61. Parent-offspring conflict.  However, a parent shares only 50% of its genes with the offspring and is equally related to all of its offspring, whereas offspring is 100% related to itself, but only shares 50% of genes with its siblings.  As a result, at some point a parent will prefer to reserve investment for future offspring rather than investing in the current one, while the current offspring will disagree. This leads to a period of conflict called weaning.

62. Parent-offspring conflict.  The period of weaning conflict ends when both offspring and parent agree that future investment by the parent would be better directed at future offspring. This is when the benefit to cost ratio drops below ½.

63. Fig 11.18 Figure shows B/C benefit to cost ratio of investing in the current offspring. Benefit is measured in benefit to current offspring and cost is measured in reduction in future offspring.

64. Parent-offspring conflict  In instances where parents produce only half siblings we should expect weaning conflict to last longer because the current offspring is les closely related to future offspring.  This has been confirmed in various field studies.

66. Siblicide  In many species there is intense conflict between siblings for food that may result in younger weaker chicks starving to death.  In other species regardless of food supplies first hatched offspring routinely kill their siblings.

67. Siblicide  For example, in Black Eagles the first hatched chick hatches several days before its sibling. When the younger chick hatches its older sibling attacks and kills it.

68. Siblicide  In species such as Black Eagles siblicide is obligate in that the younger offspring is always killed. Black Eagles are only capable of rearing one young.  The most likely explanation for the later hatched young is that for the parents it serves as an “insurance offspring” in case the first offspring fails to hatch or develop.

69. Siblicide  In other species such as Cattle Egrets there is intense conflict that establishes a clear age-based hierarchy in the brood that determines how food is divided among the brood members.  In cattle egrets, younger chicks usually starve, but if it is a good food year they often fledge.
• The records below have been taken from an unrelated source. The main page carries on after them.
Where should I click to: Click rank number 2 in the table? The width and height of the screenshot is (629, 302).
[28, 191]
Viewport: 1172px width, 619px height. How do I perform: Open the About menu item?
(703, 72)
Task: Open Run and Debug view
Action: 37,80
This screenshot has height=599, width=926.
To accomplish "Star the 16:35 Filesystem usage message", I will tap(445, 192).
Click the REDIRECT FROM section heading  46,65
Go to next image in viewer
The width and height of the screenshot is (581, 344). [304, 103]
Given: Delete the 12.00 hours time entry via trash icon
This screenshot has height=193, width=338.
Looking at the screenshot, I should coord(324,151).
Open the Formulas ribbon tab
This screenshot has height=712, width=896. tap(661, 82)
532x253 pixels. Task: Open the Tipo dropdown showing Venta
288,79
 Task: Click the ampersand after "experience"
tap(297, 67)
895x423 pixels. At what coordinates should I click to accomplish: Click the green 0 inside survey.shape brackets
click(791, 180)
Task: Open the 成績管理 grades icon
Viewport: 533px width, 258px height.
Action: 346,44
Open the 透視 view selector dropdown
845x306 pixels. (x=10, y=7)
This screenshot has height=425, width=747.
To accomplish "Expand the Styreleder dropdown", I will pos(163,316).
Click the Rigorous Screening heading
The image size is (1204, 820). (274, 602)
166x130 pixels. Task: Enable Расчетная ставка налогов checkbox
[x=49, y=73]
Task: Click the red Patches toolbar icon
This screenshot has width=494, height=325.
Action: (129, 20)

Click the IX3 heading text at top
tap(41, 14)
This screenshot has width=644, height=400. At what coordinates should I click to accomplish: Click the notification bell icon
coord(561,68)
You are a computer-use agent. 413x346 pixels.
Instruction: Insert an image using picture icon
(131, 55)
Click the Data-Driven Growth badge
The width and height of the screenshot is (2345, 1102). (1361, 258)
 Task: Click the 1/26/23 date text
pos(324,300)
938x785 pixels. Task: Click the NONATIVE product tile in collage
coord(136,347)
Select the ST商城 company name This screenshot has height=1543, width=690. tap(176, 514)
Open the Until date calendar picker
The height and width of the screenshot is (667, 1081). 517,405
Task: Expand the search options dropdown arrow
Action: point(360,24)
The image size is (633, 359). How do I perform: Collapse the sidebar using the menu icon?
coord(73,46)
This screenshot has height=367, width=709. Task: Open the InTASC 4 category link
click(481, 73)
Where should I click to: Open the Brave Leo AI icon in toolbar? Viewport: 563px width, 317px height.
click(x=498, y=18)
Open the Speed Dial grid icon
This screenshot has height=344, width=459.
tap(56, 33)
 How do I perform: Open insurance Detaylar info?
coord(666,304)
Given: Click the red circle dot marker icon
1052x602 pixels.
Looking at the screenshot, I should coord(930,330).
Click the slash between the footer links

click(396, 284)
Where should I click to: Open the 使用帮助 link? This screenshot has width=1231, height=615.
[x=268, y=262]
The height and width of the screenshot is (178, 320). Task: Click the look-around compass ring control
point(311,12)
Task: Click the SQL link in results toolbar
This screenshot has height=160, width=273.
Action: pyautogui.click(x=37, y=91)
70. Siblicide  Siblicide is thus facultative in cattle egrets because restraint by the older chicks in not killing the younger siblings can be rewarded in good years.  In Black Eagles there is no prospect of two young being reared, so the older chick ensures its own survival by eliminating its sibling.

71. Siblicide  Siblicide shows that relatedness does not necessarily lead to altruistic behavior. For Cattle Egrets and Black Eagles selfishness is better because the costs of altruism are too high.

72. Reciprocal Altruism  Some animals occasionally behave altruistically towards non-relatives.  Such behavior is adaptive if the recipient is likely to return the favor in the future.

73. Reciprocal altruism  Reciprocal altruism most likely in social animals where individuals interact repeatedly because they are long-lived and form groups, and also when individuals have good memories.

74. Reciprocal altruism in Vampire bats  E.g. Vampire Bats. Feed on blood and share communal roosts.  Bats may starve if they fail to feed several nights in a row.  However, bats who have fed successfully often regurgitate blood meals for unsuccessful bats.

75. Reciprocal altruism in Vampire bats  Cost of sharing some blood is relatively low for donor bat but very valuable for recipient.  Research shows that Vampire bats share with relatives, but also share with individuals who have shared with them previously and with whom they usually share a roost.

76. Association is measure of how frequently two individuals associate socially. Regurgitators regurgitate to individuals they associate with regularly.